In [1]:
# IMPORTS
from scipy.stats import wilcoxon
from scipy.stats import ttest_rel
import numpy as np

# Human BERT detection difficulty on human data vs llm generated data

In [7]:
# POLITIFACT
human_data_sr = np.array([91.8918918918919, 88.75, 80.0, 94.20289855072464, 72.97297297297297])
llm_data_sr = np.array([72.59615384615384, 64.42307692307693, 50.0, 78.36538461538461, 55.52884615384615])

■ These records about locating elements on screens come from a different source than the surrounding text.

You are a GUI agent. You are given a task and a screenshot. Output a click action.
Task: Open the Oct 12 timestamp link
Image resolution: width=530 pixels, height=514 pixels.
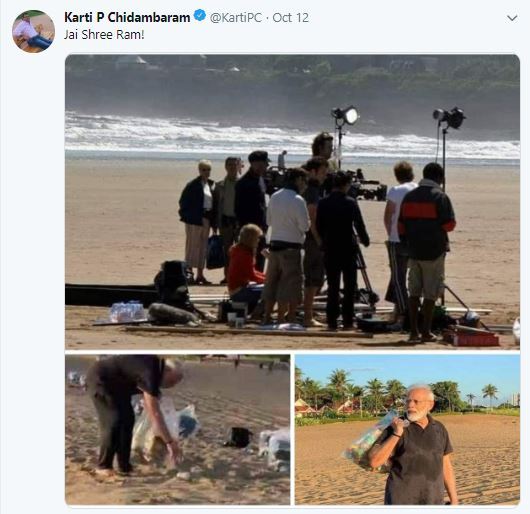(290, 18)
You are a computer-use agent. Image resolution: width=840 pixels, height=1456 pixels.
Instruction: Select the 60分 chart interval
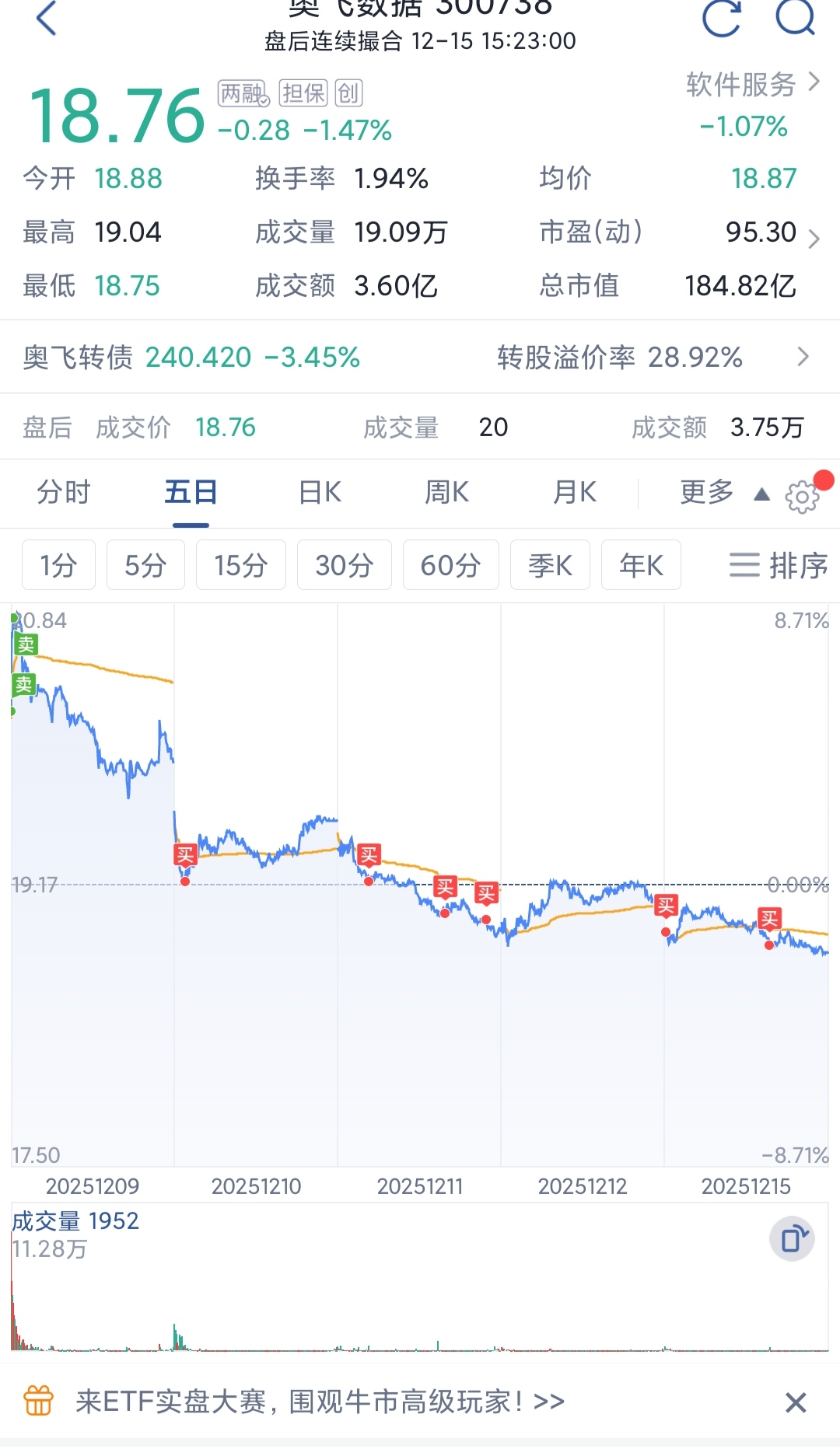click(x=451, y=565)
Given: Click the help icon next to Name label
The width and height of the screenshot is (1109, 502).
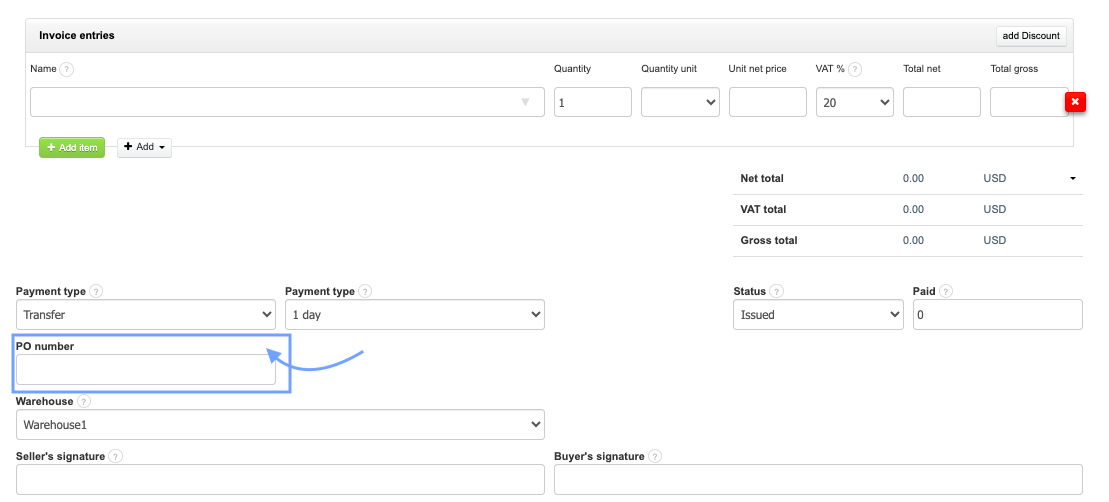Looking at the screenshot, I should pyautogui.click(x=66, y=70).
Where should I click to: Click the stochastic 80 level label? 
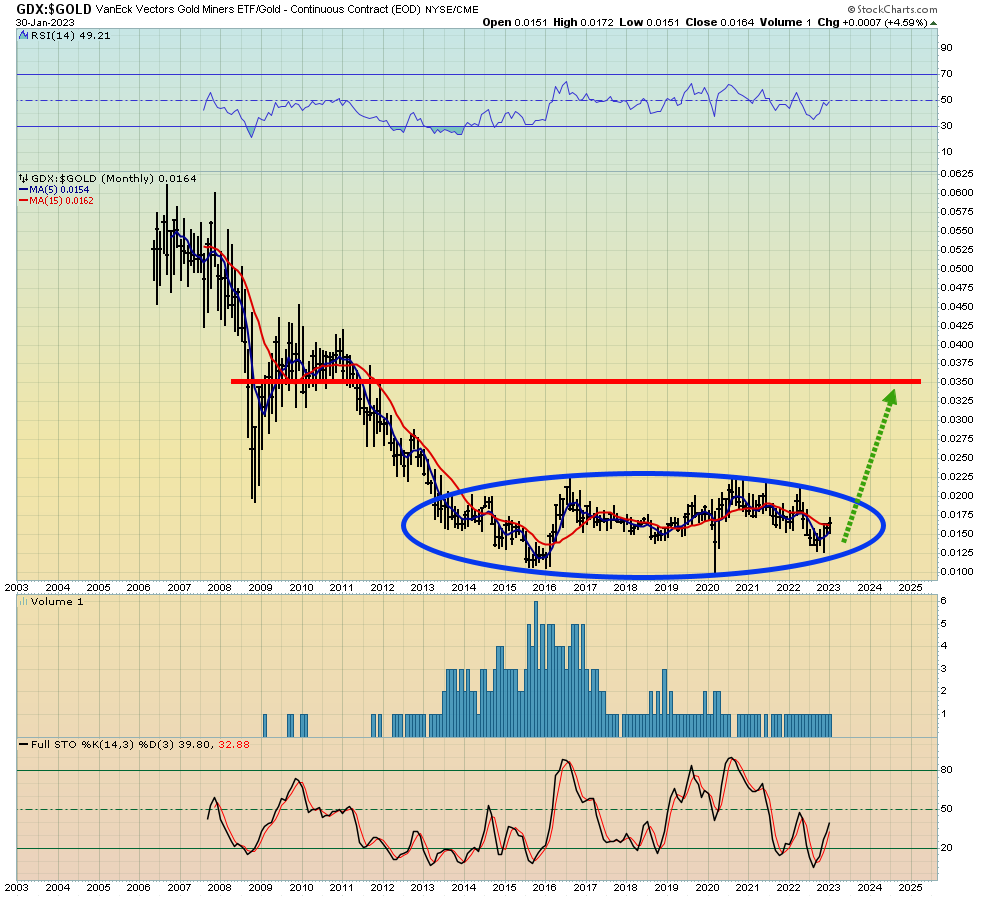pos(946,770)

# Perform the Wilcoxon signed-rank test
statistic, p_value = wilcoxon(human_data_sr, llm_data_sr)
print(f'Wilcoxon signed-rank statistic: {statistic}')
print(f'p-value: {p_value}')

# Perform the paired t-test
t_statistic, t_p_value = ttest_rel(human_data_sr, llm_data_sr)
print(f'Paired t-test statistic: {t_statistic}')
print(f'p-value: {t_p_value}')

Wilcoxon signed-rank statistic: 0.0
p-value: 0.0625
Paired t-test statistic: 8.274263903179191
p-value: 0.0011643529665913922


In [8]:
# CoAID
co_human_data_sr = np.array([97.35449735449735, 99.4475138121547, 99.45054945054946, 92.97297297297298, 95.50561797752809])
co_llm_data_sr = np.array([100.0, 100.0, 100.0, 100.0, 100.0])

# Perform the Wilcoxon signed-rank test
co_statistic, co_p_value = wilcoxon(co_human_data_sr, co_llm_data_sr)

print(f'Wilcoxon signed-rank statistic: {co_statistic}')
print(f'p-value: {co_p_value}')

# Perform the paired t-test
t_statistic, t_p_value = ttest_rel(human_data_sr, llm_data_sr)
print(f'Paired t-test statistic: {t_statistic}')
print(f'p-value: {t_p_value}')

Wilcoxon signed-rank statistic: 0.0
p-value: 0.0625
Paired t-test statistic: 8.274263903179191
p-value: 0.0011643529665913922


In [9]:
# GossipCop
human_data_sr = np.array([78.54889589905363, 74.55089820359282, 78.18756585879873, 83.38727076591155, 0.0])
llm_data_sr = np.array([76.2589928057554, 71.94244604316546, 71.22302158273382, 75.53956834532374, 0.0])

# Perform the Wilcoxon signed-rank test
statistic, p_value = wilcoxon(human_data_sr, llm_data_sr)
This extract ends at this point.